En analysant les caractéristiques physiologiques des vainqueurs de l’ÖRM (Ötztaler Radmarathon) de cette année, on ne peut s’empêcher d’examiner ces performances d’un œil critique en raison des dimensions étranges qu’elles révèlent. En particulier dans le contexte de la mentalité bien connue et documentée par de nombreuses études de la scène sportive de masse ambitieuse (les soi-disant « hommes de tout le monde ») concernant l’application de divers cocktails de substances ergogènes et synthétiques pour manipuler les capacités physiologiques humaines individuelles. Des études pertinentes menées sur les courses à pied [1] ou sur la clientèle adéquate des nombreux centres de fitness [2] prouvent la grande propension à la manipulation sans tenir compte des conséquences néfastes pour la santé. Ce comportement présente en soi des traits schizophréniques, car la pratique d’un sport de masse devrait justement servir en premier lieu à promouvoir la santé. Il n’est donc pas étonnant que les rares contrôles aléatoires effectués dans le milieu des marathons cyclistes pour tous, également connus dans les pays italophones sous le nom de Gran Fondo Events, révèlent régulièrement des candidats positifs au dopage. Et ce, en particulier selon la devise rhénane « plus c’est vieux, plus ça passe ». Le profil redoutable de l’ÖRM, également appelé Championnat du monde de cyclisme pour tous, offre en outre une base suffisante pour l’utilisation de « moyens auxiliaires », la distance (entre 227 et 238 km selon le parcours) et le caractère topographique (quatre cols alpins avec 5500 m, [3]) suscitant le respect même chez les cyclistes professionnels confirmés. Pour la plupart des coureurs lambda, l’ÖRM est un défi à la limite de l’acceptable, où l’arrivée et la survie sont au premier plan.
Une petite sélection d’exemples de cas doit montrer que l’hypothèse de travail formulée au début n’est en aucun cas une suspicion générale indifférenciée, mais une critique prouvée et démontrable. Il s’agit par exemple d’Ersilio Fantini qui, le 2.6.2008, lors du Gran Fondo Alta Valle del Tevere, a été suspendu deux ans jusqu’au 5.9.2010 pour dopage à l’EPO. Le délinquant n’en a cependant rien appris, en 2020 et 2024, à 57 ans entre-temps, il a été contrôlé positif pour la troisième fois et définitivement retiré de la circulation [4]. Et les radamazones ne font pas mieux, comme le montre l’exemple de Tania Campelli le 24.5.2009 lors du Gran Fondo Nove Colli. Elle s’est également vu infliger une suspension de deux ans jusqu’au 12.8.2011 pour usage abusif d’amphétamines. En 2023, à 44 ans, elle est à nouveau contrôlée positive [5]. De nombreuses statistiques et articles spécialisés permettent de démontrer qu’il ne s’agit en aucun cas de cas isolés [6]. Tout l’arsenal de manipulation est utilisé, du dopage des moteurs aux produits pharmaceutiques high-tech bien connus dans le secteur du sport professionnel, et ce, bien entendu, par des athlètes de tous âges lors de manifestations de loisirs. Un film documentaire récent de la BR montre que la tendance à l’utilisation de substances déloyales pour améliorer les performances dans les compétitions amateurs s’est désormais véritablement manifestée [7]. L’exemple d’une course cycliste amateur en Espagne, où 130 participants quittent soudainement la course avant la fin parce qu’il est annoncé pendant la compétition que des contrôles antidopage auront lieu dans l’aire d’arrivée, a en outre quelque chose d’involontairement comique [8].

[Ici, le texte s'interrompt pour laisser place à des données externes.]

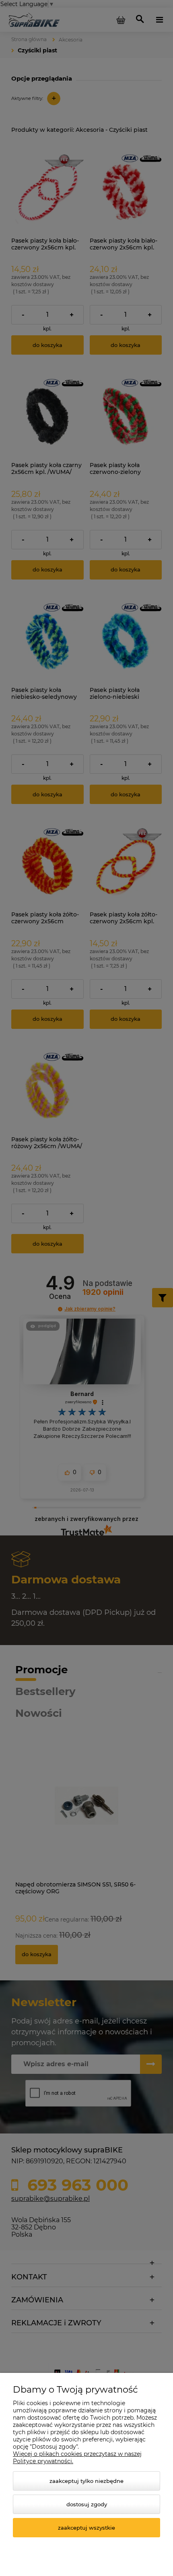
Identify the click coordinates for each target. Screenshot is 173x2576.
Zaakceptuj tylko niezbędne (86, 2481)
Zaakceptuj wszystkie (86, 2527)
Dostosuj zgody (86, 2504)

Pour couronner le tout, l’histoire de l’ÖRM en matière de dopage offre d’autres raisons de critiquer à juste titre les performances des mieux classés. En 2002, le premier dopé à l’EPO en Allemagne, Holger Sievers [9], a été condamné. En 1996, il a remporté l’ÖRM [10]. Curieusement, c’est justement cet homme au casier judiciaire chargé qui dirige une académie de cyclisme avec sa propre équipe Gran Fondo [11] ! Le vainqueur en série de l’ÖRM de 2006, 2007 et 2009, Negrini, est pris en 2009 lors du Gran Fondo Sportful à Feltre et est désormais neutralisé [12]. La gagnante de la série ÖRM femmes (2009-2012) Edith Vanden Brande fournit également un contrôle antidopage positif [13]. En 2014, la série se poursuit avec la deuxième place d’Emanuel Nösig [14], puis en 2015, le double vainqueur Roberto Cunico vient compléter la douteuse galerie des positifs [15]. La performance aberrante de Bernd Hornetz, 48 ans, vainqueur de l’ÖRM 2016, a fait l’objet d’un excellent article analytique de Boris Odendahl (« Mutanten im Ötztal »), auquel il n’y a rien à ajouter [16].